**Work instructions:** Pick out each line below containing "will".

The input: Begin

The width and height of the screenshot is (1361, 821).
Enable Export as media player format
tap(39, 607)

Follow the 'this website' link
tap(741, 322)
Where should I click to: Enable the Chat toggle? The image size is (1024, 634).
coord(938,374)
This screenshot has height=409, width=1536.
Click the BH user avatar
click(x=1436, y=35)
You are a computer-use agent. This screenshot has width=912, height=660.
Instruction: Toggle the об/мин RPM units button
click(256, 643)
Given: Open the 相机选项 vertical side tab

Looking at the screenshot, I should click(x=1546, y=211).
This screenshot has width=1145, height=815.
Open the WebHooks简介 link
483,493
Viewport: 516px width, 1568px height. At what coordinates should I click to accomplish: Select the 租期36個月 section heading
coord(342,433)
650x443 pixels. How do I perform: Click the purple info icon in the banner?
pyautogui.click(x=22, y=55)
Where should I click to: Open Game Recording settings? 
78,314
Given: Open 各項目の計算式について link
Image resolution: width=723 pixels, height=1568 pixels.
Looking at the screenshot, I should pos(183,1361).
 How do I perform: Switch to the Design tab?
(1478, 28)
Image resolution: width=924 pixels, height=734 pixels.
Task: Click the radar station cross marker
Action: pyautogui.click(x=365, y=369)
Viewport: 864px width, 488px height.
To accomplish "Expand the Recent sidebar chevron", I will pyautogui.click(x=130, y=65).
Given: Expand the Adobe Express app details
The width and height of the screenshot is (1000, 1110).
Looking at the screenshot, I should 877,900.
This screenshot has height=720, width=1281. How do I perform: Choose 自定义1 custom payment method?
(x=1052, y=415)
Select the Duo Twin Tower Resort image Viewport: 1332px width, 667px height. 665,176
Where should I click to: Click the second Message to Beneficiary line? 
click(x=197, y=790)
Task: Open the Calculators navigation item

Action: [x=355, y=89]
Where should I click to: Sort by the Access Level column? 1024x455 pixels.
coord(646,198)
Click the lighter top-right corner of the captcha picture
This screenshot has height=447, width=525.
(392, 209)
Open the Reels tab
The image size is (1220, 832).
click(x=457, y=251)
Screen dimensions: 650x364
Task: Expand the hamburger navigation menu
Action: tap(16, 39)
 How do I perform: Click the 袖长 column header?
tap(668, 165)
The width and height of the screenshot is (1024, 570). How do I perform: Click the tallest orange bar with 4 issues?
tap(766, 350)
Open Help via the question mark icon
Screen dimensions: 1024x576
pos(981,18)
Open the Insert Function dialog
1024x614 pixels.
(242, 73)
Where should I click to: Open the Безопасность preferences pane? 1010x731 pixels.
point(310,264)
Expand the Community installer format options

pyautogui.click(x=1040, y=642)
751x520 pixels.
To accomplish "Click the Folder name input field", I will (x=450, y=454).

The input: End

**Answer:**
To accomplish "Expand the Recent sidebar chevron", I will pyautogui.click(x=130, y=65).
To accomplish "Click the Folder name input field", I will (x=450, y=454).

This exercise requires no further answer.